I need to load data with strides in AVX512 vector register. What is the best way to do this.
Lets suppose the stride is of 1000 and I need to load data at index 0,1*1000, 2*1000, 3*1000, 4*1000, 5*1000 , 6*1000 and 7*1000 in one AVX512 vector register.
What is the fastest way to do this. Which intrinsic should be used to do this. Data is double precision floating point numbers.
Thanks for reaching out to us.
Could you please try using _mm512_i32gather_pd intrinsic to load the data in AVX512 registers as you can use scale factor for an index vector.

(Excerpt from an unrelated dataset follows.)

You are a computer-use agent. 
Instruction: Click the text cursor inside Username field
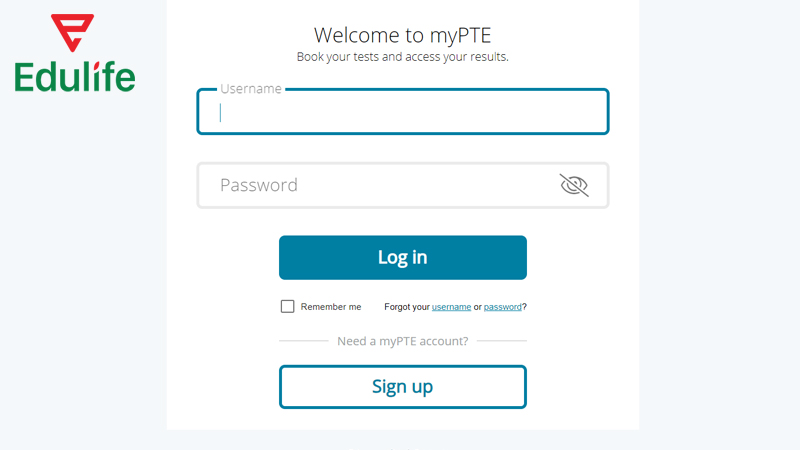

Please refer to below link for more details:
>>What is the fastest way to do this.
To work efficiently, one does not update the indexes, instead, it is better to update the base address to the (next) first of stride to load (this conserves a vector register).
Thanks & Regards,
Thanks, These commands help me in doing so but the performance is not as I was expecting. The copy of stride data using cilk array is better than using AVX512.
According to intel intrinsic guide the gather latency is high as compared to the load or store. But I am facing performance degradation on store operation as compared to gather.
__m512d _A0 = _mm512_i64gather_pd(vidx , &AS[source_location], 8);
These copy commands are with in nested loops which are parallelized using OpenMP. In every iteration location is changed. I observed that store operation take most of the time. Any good way to optimize it?